▶ Brano di testo
──────────
L’uomo ragno (Spiderman) è un noto personaggio dei fumetti, creato da Stan Lee (testi) e Steve Ditko (disegni). Tra i personaggi del fumetto c’è anche il direttore del giornale “Daily Bugle”, J. Jonah Jameson che, tra le altre cose è anche il datore di lavoro di Peter Parker, la vera identità dell’uomo ragno.

Spiderman, come tutti i super eroi (tranne Batman), ha dei super poteri che gli permettono di fare cose realmente fuori dal comune e, come tutti i super eroi, usa i suoi poteri a fin di bene. Non c’è dubbio che l’uomo ragno sia una persona rispettabile e fondamentalmente buona, un esempio da imitare nel proprio piccolo, ciononostante J. Jonah Jameson passa tutto il suo tempo a rovesciare la realtà dandogli contro sulle prime pagine del suo giornale. Da eroe diventa nemico pubblico numero uno.
──────────
▶ Compiti da svolgere
1 - Riassuma in due frasi il brano su Spiderman.
2 - Nel brano su Spiderman, chi risulta autore dei disegni del personaggio?
3 - Scriva il seguito del brano su Spiderman, riprendendo dopo la sua ultima frase.
In questa parte i dati non hanno alcun ruolo.

▶ Dati forniti
──────────
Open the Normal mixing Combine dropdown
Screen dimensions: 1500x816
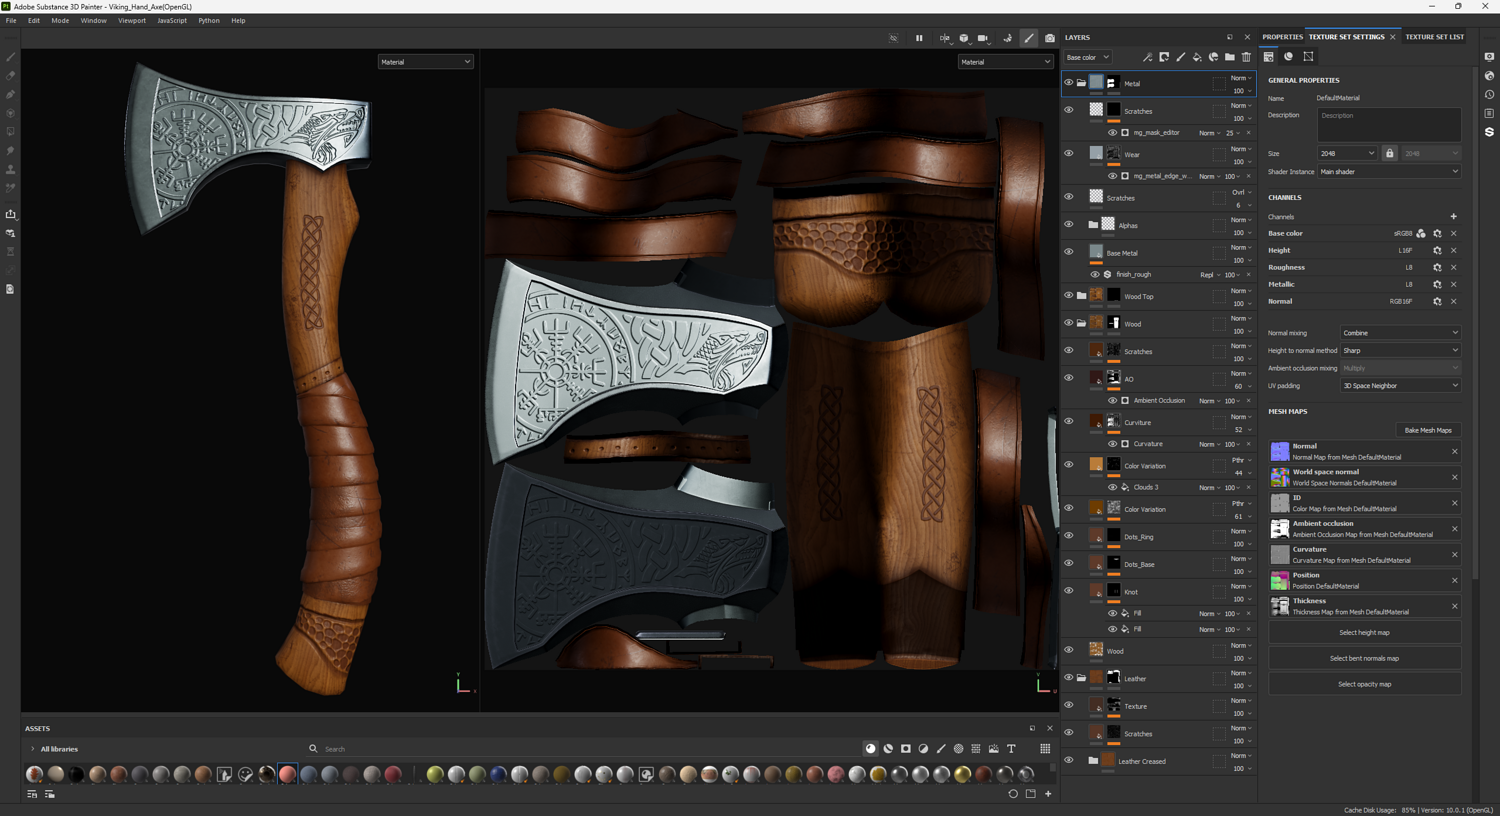(x=1399, y=333)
──────────
▶ Risultati dei compiti
1 - Spiderman, personaggio dei fumetti creato da Stan Lee e Steve Ditko, è in realtà Peter Parker, che lavora per J. Jonah Jameson, direttore del “Daily Bugle”. Benché l'uomo ragno usi i suoi super poteri a fin di bene, Jameson lo attacca sulle prime pagine del giornale e lo trasforma da eroe in nemico pubblico numero uno.

2 - Steve Ditko.

3 -
Povero Spiderman, anche lui deve fare i conti con i suoi limiti. Certo, ha i super poteri, ha promesso di difendere tutti, ma niente di ciò che possiede è infinito e nemmeno i super eroi possono sfuggire al fatto che nulla nell’universo è realmente infinito. Per questo si becca fiumi di bile da J. Jonah Jameson con frasi del tipo: «Dov’era Spiderman, quando uccidevano quella poveretta nella periferia nord? … Se Spiderman è davvero un eroe, perché non ha salvato anche quel bambino? … Dice di proteggere la città ma c’è ugualmente delinquenza ovunque … È un ipocrita!»

J. Jonah Jameson esiste anche fra noi quando usiamo gli strumenti di comunicazione a nostra disposizione (giornali, televisione, blog, radio) per parlare male di chi difende valori e persone. Non dobbiamo biasimare le persone buone e giuste del nostro tempo perché sono limitate come lo siamo tutti. Dovremmo invece stimarle e prenderle ad esempio perché se c’è ancora qualcuno che ha bisogno di aiuto potrebbe voler dire che forse è il momento di metterci a fare qualcosina anche noi, sempre e ovviamente entro i nostri limiti.